Fortuna's Row is Calgary's Brunch Spot for YYC Food & Drink Experience

Each March, Calgary’s dining scene gets a welcome excuse to lean into curiosity. The YYC Food & Drink Experience, now a staple on the city’s culinary calendar, invites restaurants across the city to showcase special menus designed for exploration rather than routine. For diners, it is a chance to try somewhere new or revisit a favourite with a little more intention. For restaurants, it is an opportunity to present a thoughtful snapshot of what they do best. At Fortuna’s Row, the approach this year is brunch.

Set inside the historic Bookers Building, Fortuna’s Row has quickly developed a reputation as one of the more interesting places to spend a late morning brunch in Calgary. The room itself helps set the tone. Towering ceilings, large windows overlooking the River Pathway, and a sense of heritage that feels genuine rather than staged create an environment where brunch becomes less of a quick meal and more of a small event. During the YYC Food & Drink Experience, the restaurant is offering a three-course brunch menu that reflects the playful, globally influenced cooking the kitchen has become known for.

The meal begins with a choice that quietly signals the direction of the kitchen. Guests can opt for a breakfast taco layered with fried egg, pico de gallo, and pachikai on a warm flour tortilla, or a granola bowl with yogurt, fresh fruit, and housemade granola. One leans savoury and lively, the other bright and restorative. Both serve their purpose well at the start of the day.

The second course moves into heartier territory, where the menu begins to stretch its culinary passport. A frittata arrives with entomatada, sautéed mushrooms, cotija, and corn chips, offering something deeply comforting but still lively with acidity and texture. For those in the mood for something richer, the torta ahogada brings chicken tinga, guajillo salsa, pickled onions, and a fried egg together in a sandwich that feels both messy and deliberate in the best way. The third option, a plate of tacu tacu—Peruvian fried rice and beans topped with poached eggs, chorizo ragù, and llajua—might be the quiet standout, bringing bold flavours that are rarely seen on Calgary brunch menus.

Dessert finishes the experience on a lighter note. Guests can choose between a concha topped with masa craquelin and housemade fruit compote, or churros dusted in canela sugar and paired with salted coconut caramel. Neither option feels overly heavy, which is perhaps the most polite thing a dessert can do at brunch.

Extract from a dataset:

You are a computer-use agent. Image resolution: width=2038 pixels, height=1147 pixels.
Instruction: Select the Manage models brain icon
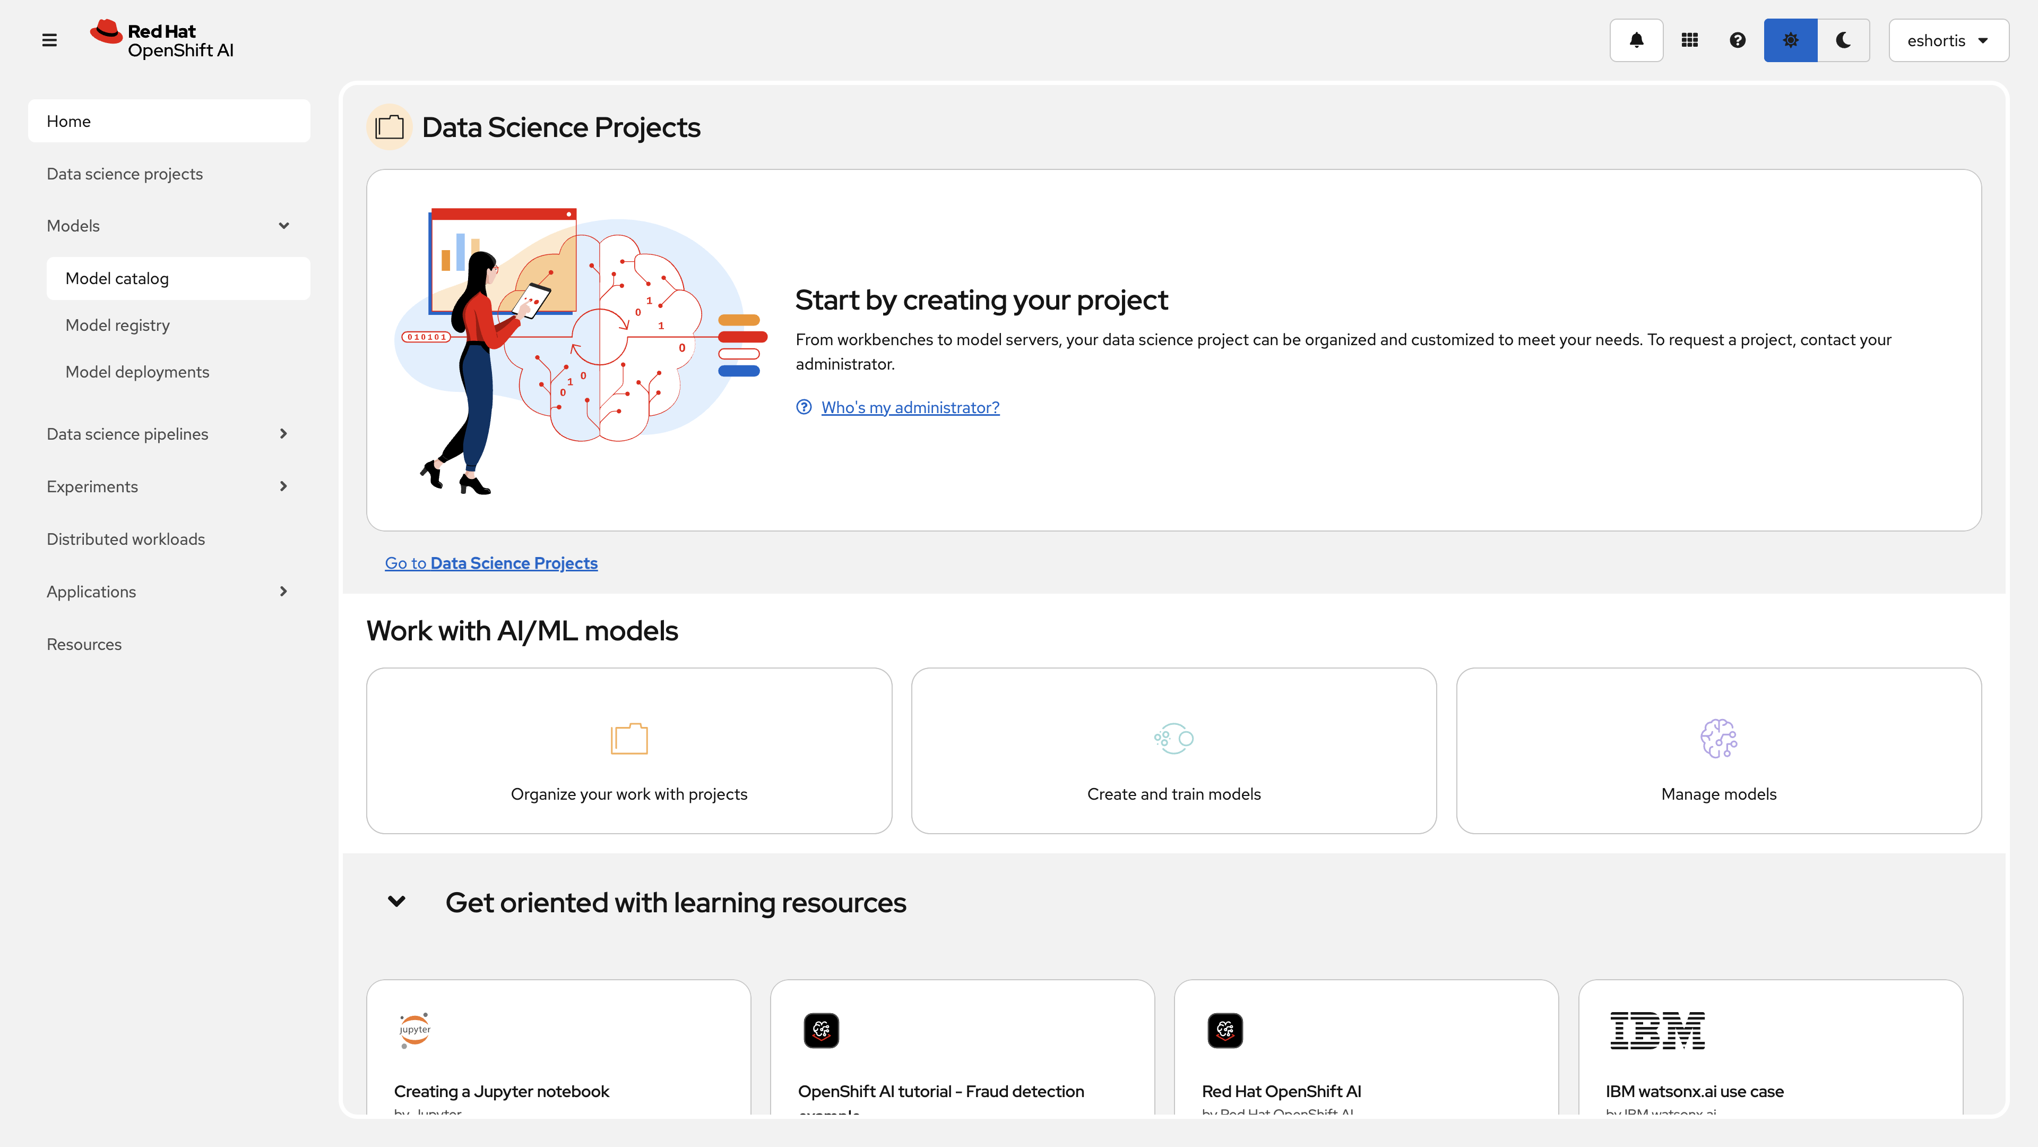pos(1718,738)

At $30 per person, the menu offers an easy way to explore Fortuna’s Row without committing to a full afternoon. And that, in many ways, is the point of the YYC Food & Drink Experience. It encourages a bit of wandering, a bit of curiosity, and the occasional reminder that Calgary’s restaurant scene continues to surprise in small, delicious ways. Fortuna’s Row simply provides a particularly pleasant place to start.